Ao redesenhar interfaces de IA para incluir também explicações contextuais, índices de confiança ou perspectivas alternativas quando necessário, essas ferramentas podem evitar que o usuário adote uma atitude de confiança cega e direcioná-lo para uma avaliação ativa dos resultados.
o efeito da tecnologia sobre a inteligência humana vai depender de como escolhemos usá-la.
Outra intervenção de UX pode envolver a solicitação ativa de feedback do usuário sobre aspectos-chave do resultado gerado pela IA, incentivando-o a questionar e refinar diretamente esse resultado, em vez de aceitá-lo passivamente. A IA nos deixa mais burros se não a usarmos de forma inteligente.

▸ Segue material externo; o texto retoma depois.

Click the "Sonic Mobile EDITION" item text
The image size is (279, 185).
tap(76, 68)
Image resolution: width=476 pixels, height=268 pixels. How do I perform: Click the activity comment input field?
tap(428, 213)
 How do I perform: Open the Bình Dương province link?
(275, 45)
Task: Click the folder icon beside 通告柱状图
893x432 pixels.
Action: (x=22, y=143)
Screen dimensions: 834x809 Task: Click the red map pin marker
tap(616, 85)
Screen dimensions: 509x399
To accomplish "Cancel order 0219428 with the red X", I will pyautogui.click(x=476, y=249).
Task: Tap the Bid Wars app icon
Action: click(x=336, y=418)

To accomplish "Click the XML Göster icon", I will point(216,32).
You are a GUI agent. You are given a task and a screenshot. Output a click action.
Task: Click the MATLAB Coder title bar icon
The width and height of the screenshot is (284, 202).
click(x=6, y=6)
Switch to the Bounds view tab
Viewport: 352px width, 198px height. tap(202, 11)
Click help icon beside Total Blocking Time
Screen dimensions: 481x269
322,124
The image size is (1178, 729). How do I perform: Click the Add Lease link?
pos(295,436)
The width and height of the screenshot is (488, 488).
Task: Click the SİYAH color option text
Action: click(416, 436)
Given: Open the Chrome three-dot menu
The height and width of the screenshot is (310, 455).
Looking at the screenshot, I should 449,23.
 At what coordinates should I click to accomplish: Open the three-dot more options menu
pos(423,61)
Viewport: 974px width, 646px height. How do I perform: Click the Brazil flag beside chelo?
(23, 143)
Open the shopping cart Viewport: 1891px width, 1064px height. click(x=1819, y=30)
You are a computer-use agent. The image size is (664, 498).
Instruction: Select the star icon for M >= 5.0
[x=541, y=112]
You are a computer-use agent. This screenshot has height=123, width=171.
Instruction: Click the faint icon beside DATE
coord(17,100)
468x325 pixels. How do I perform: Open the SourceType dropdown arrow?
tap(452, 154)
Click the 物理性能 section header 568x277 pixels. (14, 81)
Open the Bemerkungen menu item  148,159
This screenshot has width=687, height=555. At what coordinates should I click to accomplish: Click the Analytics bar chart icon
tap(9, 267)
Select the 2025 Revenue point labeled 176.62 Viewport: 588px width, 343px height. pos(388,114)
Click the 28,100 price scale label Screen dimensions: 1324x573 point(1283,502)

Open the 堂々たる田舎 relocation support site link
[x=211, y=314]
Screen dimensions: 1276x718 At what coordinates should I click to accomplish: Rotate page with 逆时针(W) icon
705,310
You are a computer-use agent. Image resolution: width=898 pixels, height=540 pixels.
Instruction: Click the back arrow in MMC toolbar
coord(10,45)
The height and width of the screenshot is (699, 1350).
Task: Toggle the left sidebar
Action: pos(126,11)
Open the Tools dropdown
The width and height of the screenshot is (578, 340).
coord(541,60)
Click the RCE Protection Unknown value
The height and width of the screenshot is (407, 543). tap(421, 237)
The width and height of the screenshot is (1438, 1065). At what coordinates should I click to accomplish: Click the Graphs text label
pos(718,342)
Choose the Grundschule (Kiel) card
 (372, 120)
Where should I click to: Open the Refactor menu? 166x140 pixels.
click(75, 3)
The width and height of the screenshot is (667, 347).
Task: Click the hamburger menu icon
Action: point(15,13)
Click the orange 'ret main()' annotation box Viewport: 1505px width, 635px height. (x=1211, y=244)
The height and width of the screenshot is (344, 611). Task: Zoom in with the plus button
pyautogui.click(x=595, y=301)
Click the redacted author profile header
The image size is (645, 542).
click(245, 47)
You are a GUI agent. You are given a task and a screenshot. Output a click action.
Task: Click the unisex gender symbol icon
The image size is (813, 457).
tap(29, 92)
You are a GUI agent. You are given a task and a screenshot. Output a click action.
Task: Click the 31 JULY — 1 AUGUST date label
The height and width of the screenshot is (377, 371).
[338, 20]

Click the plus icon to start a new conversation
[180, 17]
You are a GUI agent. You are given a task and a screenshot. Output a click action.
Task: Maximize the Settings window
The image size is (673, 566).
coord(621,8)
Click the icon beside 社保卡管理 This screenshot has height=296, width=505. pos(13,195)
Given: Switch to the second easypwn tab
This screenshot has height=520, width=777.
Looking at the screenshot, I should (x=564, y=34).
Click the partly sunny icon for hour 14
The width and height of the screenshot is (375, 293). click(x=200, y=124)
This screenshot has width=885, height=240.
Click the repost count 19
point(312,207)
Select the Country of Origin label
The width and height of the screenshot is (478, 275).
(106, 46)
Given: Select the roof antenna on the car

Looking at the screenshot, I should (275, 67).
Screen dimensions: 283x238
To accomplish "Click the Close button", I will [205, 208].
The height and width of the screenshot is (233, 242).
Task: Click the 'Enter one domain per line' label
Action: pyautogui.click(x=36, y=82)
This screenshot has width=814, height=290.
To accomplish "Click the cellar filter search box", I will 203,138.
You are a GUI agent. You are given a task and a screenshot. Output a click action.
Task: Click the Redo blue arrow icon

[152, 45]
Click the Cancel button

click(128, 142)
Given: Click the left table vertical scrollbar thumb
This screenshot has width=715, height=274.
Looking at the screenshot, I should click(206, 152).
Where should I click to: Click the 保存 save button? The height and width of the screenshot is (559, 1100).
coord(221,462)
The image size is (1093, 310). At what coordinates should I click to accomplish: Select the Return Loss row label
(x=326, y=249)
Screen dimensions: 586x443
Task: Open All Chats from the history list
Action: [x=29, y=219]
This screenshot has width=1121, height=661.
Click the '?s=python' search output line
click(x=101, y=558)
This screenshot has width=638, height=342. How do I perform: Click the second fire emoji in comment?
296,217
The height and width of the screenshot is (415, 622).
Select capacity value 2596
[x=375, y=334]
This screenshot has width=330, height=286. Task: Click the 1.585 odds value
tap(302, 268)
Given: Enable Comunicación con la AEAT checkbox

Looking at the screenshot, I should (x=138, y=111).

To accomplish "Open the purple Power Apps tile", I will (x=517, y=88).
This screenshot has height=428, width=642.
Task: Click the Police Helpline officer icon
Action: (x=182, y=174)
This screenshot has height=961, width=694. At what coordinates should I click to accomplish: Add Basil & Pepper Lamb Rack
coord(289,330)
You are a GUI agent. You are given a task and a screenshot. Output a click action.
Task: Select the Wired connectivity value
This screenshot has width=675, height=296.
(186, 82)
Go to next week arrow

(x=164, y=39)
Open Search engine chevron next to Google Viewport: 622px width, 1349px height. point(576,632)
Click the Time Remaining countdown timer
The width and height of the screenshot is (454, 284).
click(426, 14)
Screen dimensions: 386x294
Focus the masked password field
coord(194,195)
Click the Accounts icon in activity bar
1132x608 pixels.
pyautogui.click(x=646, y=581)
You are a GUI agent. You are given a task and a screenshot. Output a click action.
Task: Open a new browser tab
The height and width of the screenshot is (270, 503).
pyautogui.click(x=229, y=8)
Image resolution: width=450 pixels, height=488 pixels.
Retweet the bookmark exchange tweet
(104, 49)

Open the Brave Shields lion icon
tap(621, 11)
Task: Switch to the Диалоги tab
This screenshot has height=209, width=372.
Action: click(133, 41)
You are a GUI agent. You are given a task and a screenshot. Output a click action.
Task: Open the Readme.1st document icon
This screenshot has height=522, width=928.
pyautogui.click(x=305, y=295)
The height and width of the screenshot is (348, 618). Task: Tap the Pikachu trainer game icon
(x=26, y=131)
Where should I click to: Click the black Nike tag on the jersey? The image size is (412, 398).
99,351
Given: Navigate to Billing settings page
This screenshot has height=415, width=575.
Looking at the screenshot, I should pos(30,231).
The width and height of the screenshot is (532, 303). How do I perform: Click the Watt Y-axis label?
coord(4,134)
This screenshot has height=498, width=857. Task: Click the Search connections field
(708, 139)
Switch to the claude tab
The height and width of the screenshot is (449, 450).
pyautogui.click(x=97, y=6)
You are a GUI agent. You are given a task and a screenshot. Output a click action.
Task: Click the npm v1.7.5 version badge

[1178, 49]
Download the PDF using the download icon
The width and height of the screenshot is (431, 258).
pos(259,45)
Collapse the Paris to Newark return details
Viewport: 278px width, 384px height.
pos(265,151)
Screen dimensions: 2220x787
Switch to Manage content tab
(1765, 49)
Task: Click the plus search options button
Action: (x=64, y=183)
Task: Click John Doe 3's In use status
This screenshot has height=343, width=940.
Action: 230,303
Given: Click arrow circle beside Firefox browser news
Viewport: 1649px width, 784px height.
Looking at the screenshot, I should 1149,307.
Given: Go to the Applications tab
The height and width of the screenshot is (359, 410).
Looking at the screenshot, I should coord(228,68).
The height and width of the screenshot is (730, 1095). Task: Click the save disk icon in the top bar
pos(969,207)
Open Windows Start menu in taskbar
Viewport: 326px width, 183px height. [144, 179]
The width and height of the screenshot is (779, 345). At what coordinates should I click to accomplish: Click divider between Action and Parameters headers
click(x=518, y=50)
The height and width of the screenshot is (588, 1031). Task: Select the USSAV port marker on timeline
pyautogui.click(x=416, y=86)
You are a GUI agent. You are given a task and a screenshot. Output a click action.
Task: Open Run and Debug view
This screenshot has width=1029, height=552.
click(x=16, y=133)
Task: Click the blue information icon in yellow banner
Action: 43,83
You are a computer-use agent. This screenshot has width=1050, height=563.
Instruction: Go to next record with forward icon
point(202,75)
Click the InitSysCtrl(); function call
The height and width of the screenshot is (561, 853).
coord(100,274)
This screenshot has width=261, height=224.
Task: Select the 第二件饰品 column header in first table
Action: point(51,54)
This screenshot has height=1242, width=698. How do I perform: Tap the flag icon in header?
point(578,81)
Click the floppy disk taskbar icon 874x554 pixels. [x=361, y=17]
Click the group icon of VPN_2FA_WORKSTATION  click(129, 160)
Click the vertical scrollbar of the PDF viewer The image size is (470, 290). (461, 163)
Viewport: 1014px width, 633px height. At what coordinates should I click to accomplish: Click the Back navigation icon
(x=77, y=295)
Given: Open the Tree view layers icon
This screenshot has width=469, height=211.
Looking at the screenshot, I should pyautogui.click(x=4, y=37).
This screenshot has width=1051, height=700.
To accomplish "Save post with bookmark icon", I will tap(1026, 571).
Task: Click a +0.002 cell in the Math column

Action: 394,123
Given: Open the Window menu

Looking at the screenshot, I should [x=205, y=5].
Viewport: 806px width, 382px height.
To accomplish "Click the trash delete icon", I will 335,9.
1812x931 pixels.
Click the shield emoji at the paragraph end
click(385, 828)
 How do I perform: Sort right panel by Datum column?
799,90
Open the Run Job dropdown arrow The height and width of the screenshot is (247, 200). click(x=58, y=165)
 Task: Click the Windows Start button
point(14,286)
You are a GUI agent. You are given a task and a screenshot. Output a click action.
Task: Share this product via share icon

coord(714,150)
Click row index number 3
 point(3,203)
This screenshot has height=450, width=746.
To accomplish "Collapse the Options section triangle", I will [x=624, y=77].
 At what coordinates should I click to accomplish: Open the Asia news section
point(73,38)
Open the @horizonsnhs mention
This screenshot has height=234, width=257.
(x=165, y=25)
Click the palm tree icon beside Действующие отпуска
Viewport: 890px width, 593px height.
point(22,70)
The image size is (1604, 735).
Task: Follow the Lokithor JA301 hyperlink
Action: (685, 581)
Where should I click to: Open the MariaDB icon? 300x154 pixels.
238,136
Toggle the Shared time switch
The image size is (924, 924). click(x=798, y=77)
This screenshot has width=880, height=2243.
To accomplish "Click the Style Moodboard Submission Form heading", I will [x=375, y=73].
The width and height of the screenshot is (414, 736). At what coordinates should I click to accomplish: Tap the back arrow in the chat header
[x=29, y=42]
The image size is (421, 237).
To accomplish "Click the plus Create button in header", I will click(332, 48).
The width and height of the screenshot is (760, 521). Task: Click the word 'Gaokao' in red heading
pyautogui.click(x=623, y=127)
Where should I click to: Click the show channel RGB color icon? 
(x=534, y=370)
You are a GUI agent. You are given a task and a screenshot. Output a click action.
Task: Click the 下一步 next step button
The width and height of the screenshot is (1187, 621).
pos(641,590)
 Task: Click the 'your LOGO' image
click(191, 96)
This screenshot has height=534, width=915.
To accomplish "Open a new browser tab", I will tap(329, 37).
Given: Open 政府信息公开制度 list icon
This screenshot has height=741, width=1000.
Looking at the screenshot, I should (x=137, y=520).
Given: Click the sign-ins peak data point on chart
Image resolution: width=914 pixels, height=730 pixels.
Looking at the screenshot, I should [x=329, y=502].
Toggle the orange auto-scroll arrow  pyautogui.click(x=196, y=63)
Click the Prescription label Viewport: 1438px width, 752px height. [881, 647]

O produto final dessa colaboração aberta entre IA e humanos é superior, assim como processos criativos tendem a ser melhores quando duas pessoas trabalham juntas como uma equipe, especialmente quando os pontos fortes de uma complementam os da outra.
ALGUNS VÃO FICAR MAIS BURROS, MESMO
O estudo levanta questões cruciais sobre o impacto de longo prazo da IA na cognição humana. Se os trabalhadores do conhecimento se tornarem consumidores passivos do conteúdo gerado pela IA, suas habilidades de pensamento crítico podem atrofiar. Nesse sentido, a IA nos deixa mais burros.
No entanto, se a IA for projetada e usada como uma ferramenta interativa e que provoca reflexão, ela pode melhorar a inteligência humana, em vez de degradá-la.
Tankelevitch aponta que isso não é apenas teoria. Já foi comprovado em campo. Por exemplo, há estudos que mostram que a IA pode impulsionar o aprendizado quando usada da maneira certa.

“Na Nigéria, um estudo inicial sugere que tutores de IA poderiam ajudar os alunos a alcançar dois anos de progresso de aprendizado em apenas seis semanas”, diz ele. “Outro estudo mostrou que estudantes que trabalharam com tutores apoiados por IA tinham mais chances de dominar matérias importantes.”
A chave é que tudo isso foi liderado pelos professores: educadores orientaram as sugestões e forneceram contexto, assim incentivando o pensamento crítico.
Dado o estado atual da IA generativa, o efeito da tecnologia sobre a inteligência humana não vai depender da tecnologia em si, mas de como escolhemos usá-la. A IA pode amplificar ou corroer aos poucos o pensamento crítico, dependendo de se nós interagimos com seus resultados de maneira crítica ou confiamos cegamente neles.
O futuro do trabalho assistido por IA será determinado não pela sofisticação da tecnologia, mas sim pelos seres humanos. Minha aposta, como em toda revolução tecnológica na história da civilização, é que algumas pessoas vão ficar muito mais burras e outras, muito mais inteligentes.